Let me use the Acropolis as an example. I've seen enough pictures of it to know the structures and the basic configuration, but what you don't get photos is the scale and three dimensional reference.
The Acropolis is visible from anywhere in Athens. Impressively lit with spotlights, it becomes a beacon for travel around the city at night. If you're lost, you can look at the Acropolis and orient yourself because the Parthenon faces east to west. It's the compass of Athens!
The elevation of the site is stunning. I had a preconceived notion that the walls rise from the street level, when, in fact, they start a couple hundred feet above street level.
After the cab dropped us off, we walked up a curving pathway to the ticket office.
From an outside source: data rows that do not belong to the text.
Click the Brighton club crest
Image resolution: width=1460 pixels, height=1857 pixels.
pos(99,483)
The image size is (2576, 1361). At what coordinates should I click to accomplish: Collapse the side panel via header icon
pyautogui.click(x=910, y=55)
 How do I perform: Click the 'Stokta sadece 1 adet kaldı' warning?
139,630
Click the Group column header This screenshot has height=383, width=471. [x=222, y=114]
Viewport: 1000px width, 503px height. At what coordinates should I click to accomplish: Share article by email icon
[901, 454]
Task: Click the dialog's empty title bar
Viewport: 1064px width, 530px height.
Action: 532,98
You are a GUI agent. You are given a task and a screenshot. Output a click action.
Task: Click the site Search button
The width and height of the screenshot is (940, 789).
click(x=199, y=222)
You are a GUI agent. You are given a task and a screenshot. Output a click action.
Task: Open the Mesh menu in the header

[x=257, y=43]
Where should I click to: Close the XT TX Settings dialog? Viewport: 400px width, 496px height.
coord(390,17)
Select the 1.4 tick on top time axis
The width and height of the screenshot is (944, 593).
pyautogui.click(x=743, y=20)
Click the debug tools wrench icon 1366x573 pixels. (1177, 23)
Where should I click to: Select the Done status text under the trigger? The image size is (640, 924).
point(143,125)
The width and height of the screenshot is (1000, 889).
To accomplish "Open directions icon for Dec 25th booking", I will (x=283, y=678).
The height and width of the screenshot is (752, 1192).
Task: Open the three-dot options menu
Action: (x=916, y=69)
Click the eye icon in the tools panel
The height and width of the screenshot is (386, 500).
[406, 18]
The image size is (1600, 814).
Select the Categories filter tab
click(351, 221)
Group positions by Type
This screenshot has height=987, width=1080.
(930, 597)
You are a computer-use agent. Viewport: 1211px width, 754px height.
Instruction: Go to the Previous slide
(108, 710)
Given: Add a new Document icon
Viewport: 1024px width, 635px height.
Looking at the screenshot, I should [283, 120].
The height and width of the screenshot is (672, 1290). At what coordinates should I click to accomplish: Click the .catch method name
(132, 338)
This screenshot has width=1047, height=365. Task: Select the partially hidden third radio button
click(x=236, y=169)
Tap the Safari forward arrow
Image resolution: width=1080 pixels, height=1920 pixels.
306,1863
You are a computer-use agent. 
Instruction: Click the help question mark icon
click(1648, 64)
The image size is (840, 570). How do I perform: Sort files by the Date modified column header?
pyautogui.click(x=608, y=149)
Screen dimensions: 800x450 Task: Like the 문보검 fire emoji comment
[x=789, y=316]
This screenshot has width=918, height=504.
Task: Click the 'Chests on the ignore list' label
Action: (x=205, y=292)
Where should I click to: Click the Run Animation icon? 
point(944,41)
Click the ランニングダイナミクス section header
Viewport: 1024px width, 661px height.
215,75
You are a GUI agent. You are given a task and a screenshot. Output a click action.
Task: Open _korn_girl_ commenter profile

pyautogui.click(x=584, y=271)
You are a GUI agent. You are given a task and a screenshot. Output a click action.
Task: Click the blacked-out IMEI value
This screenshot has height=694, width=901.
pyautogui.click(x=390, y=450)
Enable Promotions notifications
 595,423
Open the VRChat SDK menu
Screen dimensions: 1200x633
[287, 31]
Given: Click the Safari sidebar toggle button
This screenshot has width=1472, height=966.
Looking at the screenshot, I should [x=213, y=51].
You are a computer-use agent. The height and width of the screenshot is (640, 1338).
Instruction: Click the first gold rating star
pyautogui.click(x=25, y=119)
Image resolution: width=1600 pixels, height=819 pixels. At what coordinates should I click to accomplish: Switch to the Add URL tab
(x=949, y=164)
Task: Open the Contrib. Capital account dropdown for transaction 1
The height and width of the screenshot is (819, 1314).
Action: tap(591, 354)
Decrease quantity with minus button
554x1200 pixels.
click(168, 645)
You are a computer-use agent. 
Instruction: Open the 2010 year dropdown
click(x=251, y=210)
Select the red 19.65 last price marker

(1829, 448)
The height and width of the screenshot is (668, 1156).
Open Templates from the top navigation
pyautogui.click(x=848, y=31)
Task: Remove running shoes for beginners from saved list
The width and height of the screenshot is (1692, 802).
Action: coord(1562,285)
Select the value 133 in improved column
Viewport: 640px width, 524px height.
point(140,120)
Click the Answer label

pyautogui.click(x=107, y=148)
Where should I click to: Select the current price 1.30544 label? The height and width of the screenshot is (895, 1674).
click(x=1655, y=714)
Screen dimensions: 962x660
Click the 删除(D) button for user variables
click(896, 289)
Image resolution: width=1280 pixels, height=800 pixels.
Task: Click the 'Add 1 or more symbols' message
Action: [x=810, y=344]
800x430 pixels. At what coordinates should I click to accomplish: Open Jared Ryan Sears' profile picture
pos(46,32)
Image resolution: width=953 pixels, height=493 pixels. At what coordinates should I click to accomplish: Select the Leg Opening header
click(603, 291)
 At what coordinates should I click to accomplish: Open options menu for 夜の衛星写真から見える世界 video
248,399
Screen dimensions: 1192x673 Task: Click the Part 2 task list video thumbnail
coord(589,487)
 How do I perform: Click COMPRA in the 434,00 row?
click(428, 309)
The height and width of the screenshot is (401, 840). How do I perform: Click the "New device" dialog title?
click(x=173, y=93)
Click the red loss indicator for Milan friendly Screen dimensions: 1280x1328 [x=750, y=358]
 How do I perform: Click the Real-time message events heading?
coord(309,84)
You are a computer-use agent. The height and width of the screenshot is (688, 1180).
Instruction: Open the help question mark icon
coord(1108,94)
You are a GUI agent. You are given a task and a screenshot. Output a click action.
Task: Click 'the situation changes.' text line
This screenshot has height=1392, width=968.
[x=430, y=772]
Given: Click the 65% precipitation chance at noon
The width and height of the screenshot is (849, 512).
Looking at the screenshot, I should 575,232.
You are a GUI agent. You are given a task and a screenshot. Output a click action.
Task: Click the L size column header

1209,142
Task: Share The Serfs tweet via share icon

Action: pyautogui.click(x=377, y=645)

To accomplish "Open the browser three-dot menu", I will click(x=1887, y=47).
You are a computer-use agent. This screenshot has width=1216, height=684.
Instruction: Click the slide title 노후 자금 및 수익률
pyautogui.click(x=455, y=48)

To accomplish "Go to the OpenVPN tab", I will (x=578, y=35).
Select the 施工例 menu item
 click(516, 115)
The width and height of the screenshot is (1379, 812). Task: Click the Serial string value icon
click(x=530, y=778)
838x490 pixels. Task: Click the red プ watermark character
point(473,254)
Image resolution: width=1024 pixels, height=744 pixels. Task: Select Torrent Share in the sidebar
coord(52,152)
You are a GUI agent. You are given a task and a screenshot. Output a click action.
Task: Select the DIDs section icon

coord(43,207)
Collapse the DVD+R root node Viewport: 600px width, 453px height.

From there you continue up the incline to the Propylaean Gate. The gate itself is being reconstructed and there are wooden steps over a section where the original steps are missing.
As you reach the floor of the site, the Parthenon makes an immediate impression because of its size and scale. The Erechtheion by comparison is much smaller.
There is a construction crane in the middle of the Parthenon being used for re-building and repairs, so its tough to get a photograph without the modern technology. One can see in the structure where new mable has replaced or been added. The new mable is impressively integrated. On the west side of the site sit pieces of the original structures in piles (a marble junkyard) -- scrolled Doric capitals with no home. Part of the re-building attempts to correct previous repairs which were done with iron rods. The rods rusted, causing the marble to crack. The rods are being replaced with titanium.
The view from the Acropolis is one of a kind -- the agora to the north and the city surrounding it all.
We walked through the agora and also visited the Theater of Dionysus, which sits adjacent to the south wall of the Acropolis. I imagined the great plays being performed and the audience of 17,000 hanging on each scene. What a history!